第23章 名前のない島
「…こりゃ酷い。死にかけてる。チョッパー…フェニコールと強心剤、それにシアルシリン用意しときな!!」
「感染してんの?」
「…ああ、この島の病原体じゃないよ。」
「…あの!!ナミはケスチアにかかってて…」
「わかってるさね、お前もすぐベットへ寝てな!!チョッパー、案内してやりな。」
「…うん。」
見ただけでなんの病気か分かるなんて…医者は医者だけど、結構腕のいい医者なんだろうな。信頼できそうだ。

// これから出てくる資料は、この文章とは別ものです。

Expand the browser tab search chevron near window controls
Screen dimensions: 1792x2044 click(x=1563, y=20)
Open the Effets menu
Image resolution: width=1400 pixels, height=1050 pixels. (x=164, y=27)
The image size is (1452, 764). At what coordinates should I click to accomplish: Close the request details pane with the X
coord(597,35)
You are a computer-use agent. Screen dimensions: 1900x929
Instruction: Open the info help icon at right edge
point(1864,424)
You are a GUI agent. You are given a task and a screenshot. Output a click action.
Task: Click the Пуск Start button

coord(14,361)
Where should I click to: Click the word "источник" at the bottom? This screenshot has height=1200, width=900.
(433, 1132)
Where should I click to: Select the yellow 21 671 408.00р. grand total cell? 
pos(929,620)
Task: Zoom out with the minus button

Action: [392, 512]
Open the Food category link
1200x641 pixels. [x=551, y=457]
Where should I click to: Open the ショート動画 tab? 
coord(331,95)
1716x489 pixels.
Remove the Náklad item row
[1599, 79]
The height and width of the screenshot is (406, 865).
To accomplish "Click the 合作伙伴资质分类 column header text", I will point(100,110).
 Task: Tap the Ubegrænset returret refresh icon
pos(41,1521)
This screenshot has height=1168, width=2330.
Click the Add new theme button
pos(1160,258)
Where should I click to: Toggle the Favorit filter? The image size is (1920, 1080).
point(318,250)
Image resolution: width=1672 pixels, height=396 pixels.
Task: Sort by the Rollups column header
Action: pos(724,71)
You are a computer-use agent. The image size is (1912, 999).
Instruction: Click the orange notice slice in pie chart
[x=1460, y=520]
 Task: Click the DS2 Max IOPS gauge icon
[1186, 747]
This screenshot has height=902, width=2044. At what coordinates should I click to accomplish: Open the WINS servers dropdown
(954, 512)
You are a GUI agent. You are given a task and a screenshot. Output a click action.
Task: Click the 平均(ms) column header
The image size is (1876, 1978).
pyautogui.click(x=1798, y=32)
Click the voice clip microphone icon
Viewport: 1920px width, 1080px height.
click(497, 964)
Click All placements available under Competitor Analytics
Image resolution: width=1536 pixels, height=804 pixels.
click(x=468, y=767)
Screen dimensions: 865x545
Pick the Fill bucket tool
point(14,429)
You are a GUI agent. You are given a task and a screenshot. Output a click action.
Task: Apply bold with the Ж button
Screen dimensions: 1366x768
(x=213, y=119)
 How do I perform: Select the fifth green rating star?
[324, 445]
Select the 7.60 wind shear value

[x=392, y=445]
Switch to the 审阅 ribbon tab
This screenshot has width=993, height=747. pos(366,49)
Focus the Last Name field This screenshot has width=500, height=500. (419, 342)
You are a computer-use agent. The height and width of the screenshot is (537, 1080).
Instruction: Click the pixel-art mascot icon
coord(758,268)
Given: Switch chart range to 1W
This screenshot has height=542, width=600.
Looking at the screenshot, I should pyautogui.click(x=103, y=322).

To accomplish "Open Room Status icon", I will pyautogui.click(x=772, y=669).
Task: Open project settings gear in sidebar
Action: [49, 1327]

「ありがとうございます。お願いします、治してください。」
「こっちだ。」
チョッパーがドアを開けて待ってた。私より3人の治療を優先してほしかったんだけど、どうもそうも行かないらしい。もしかしたら、さっきのおばあさんがやってくれるのかも。
「………えっと、君は…医者?」
「…………そうだよ。」
「……凄いね。やっぱり、悪魔の実?ゾオン系の…」
「おれはトナカイだ。」
「…あ、ごめん。」
反射で謝ってしまった。なんか怒ってる気がして…これ以上話しかけるのはやめとこう。チョッパーが案内してくれた部屋のベット寝転ぶ。
「体、触るよ。」
「………あの、中にあるのはろうそくで…あ、えっとろうの能力者にろうを吸わされて多分肺に入ったんだと…思うんだけど。」
「……本当だ。腫瘍にしては形が変だし硬さもない。待って、薬を渡すよ。」
大きい棚から小瓶をいくつか取り出して、私に1つ渡してくれた。
「最初、肺に熱を持つから…痛いとは思うけど我慢して。ここに3日分置いとくから、1日1回飲んで大人しくしてれば中のものはとれるよ。」
「……ありがとう。」
ちろ、っとこっちを向いて何かいいたそうとしてから部屋を出ていってしまった。きっと、サンジの治療か何かをしてくれるんだろう。もうここでは役割は終わった。ありがたくお薬をもらうことにしよう。
「………え、待って痛い。」
飲んだと思った途端、胃までいかずに溶けてしまった。そしてそこからどんどん熱を持ってきて…あぁ、待ってキリキリする。…痛みで目の前が真っ暗になる。これは寝た方が楽なのではないか。ズキン、という激痛が走り、私は眠るように意識を失った。